Big 12 Tournament Notebook - Day 2

In a strange turn of events on Thursday in Oklahoma City, the Aggies' chances of advancing to the Big 12 Tournament title game went from unlikely to probable in a matter of hours. Aggie Websider's Lanny Hayes takes a look at the incredible events of Day 2 and discusses what the Aggies need to do to advance to Sunday's championship game.

Texas A&M has Friday off, but if Rob Childress is a smart man he won't just lounge around the hotel. He'll find the nearest Indian casino and bet whatever comes into his mind.

Ever since the batting order stabilized in early March, Childress hasn't been much of a gambler. In fact, the most calculated risk that he's made in the last ten weeks was moving Nicholson from the bullpen to a regular starting role – or maybe the two game experiment of Parker Dalton in the two-hole.

Don't confuse aggression, which this team has a metric mess load on offense, with gambling. You don't always have to have the best cards to win the hand, but you have to play them the strongest.

Childress' actions in the last two games, however, have been flat out gambling. Both of them have worked.

Sure, it's easy to point at Wednesday's loss and say that Childress didn't win, but he did everything he could. In poker terminology, he found a way to get all of his money into the pot with the best hand. His pitcher by committee approach was greatly successful against the Cornhuskers, but you can't strand 13 people on base and win. That's execution, not coaching.

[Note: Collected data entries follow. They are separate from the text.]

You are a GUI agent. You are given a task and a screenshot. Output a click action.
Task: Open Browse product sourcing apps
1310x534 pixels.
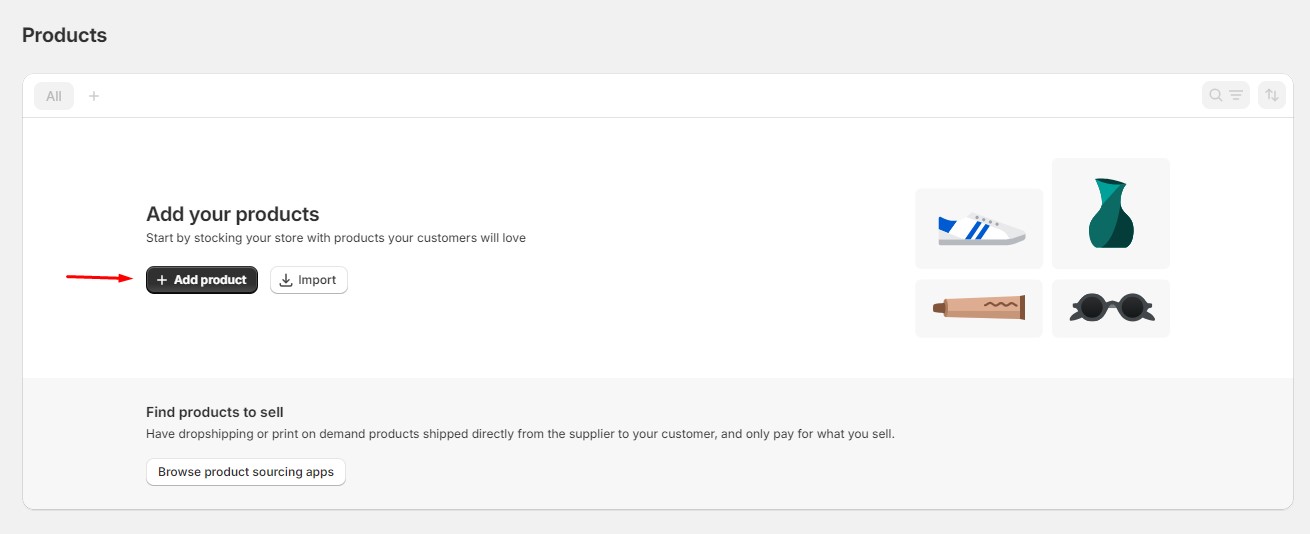coord(246,472)
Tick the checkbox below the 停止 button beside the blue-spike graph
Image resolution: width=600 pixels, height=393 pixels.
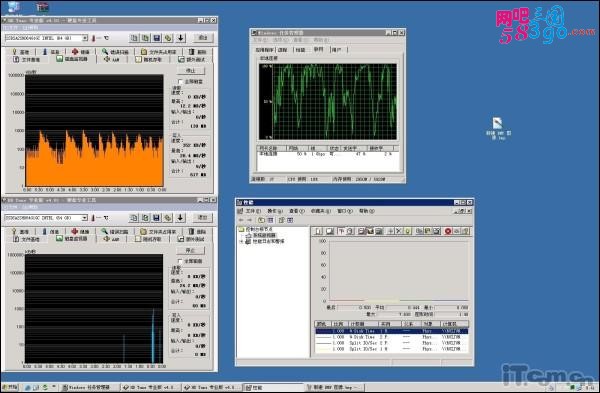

One day after the radical idea worked for the pitching staff, it worked for the offense. Hardcore fans have wondered how the line-up would look if A&M had a true leadoff hitter, which they don't have. Brandon Hicks filled into that role very nicely, but he's much more of a natural hitter in the third spot. Dane Carter was expected to be a guy towards the top of the order after last fall, but an injury and lack of performance kept him out of the line-up consistently.

So, let's lead off Carter, followed by a semi-slumping Feltner, Hicks, and then an anti-clutch-of-late Stouffer.

The dice came up seven, literally, as the Aggies put up that many runs through aggression, a little luck, and the big time "Big Fly" from Craig Stinson.

Will Childress stick with this line-up? Maybe. Maybe not. Hicks has been as good as you can ask for in the lead-off role (for not being a lead-off hitter), and the dynamic from the 9 through 5 hole (and six when Kyle Colligan is on his game) is among the toughest in the nation.

Either way, here's to another seven.

Day 2, Part II
When lady luck is in your lap, she usually wants to hang out for a while. Aggie fans are hoping for that possibility.

Twenty four hours ago, it seemed unlikely that A&M could reach the Big 12 title game. Right now, they're the odds on favorites.

To advance, A&M must beat Kansas State while Texas must beat Nebraska. On paper, this puts A&M in the driver's seat; both teams that need to win are the higher seed and thus, in theory, the better team.

Theory is all well and good, but breaks down when the bat hits the ball. Even then, the realities of the season—and the tournament—seem to put A&M in great shape.

The Aggies hook up with a KSU team at 10 AM Saturday that's on a high from the Nebraska win, but otherwise in trouble. They've already thrown nine pitchers, and their star closer has struggled in both games this week. All three pitchers who started against the Aggies two weeks ago have already thrown. Chase Bayuk, the Sunday starter against A&M, threw just two thirds of an inning and is likely to start Saturday's contest. The rest of the pen will be available on two days rest. Available, certainly, but at their best? Who knows?

Meanwhile, A&M will be throwing David Newmann against the Wildcats, two weeks since his outstanding performance against them in Manhattan. Every A&M reliever will be available, including Kyle Nicholson. Nicholson threw 2.1 innings against Texas, and will be available in a closing-type role with one day of rest on Saturday. Given that he may start on Friday or Saturday in a regional next week, he will not pitch on Sunday. Childress will have the fortunate dilemma of being forced to throw Nicholson if needed; a dilemma that would put the smile on the face of any coach.

In game two, Nebraska is reeling and Texas has bullets in the gun. The Huskers have thrown their best two starters already, while the Longhorns hold All-American Adrian Alaniz in their back pocket. Both teams will have their key bullpen arms ready, but Texas holds the edge in depth. Offensively, the Longhorns compare favorable to the Huskers.

Additionally, Texas will have an added incentive if A&M wins on Saturday morning. An Aggie win eliminates Texas from contention for the tournament title. While Augie Garrido surely isn't in the business of providing aid to A&M, knowing that his team is eliminated will eliminate any thoughts of holding arms back.

The advantage is certainly to A&M, but they have to capitalize.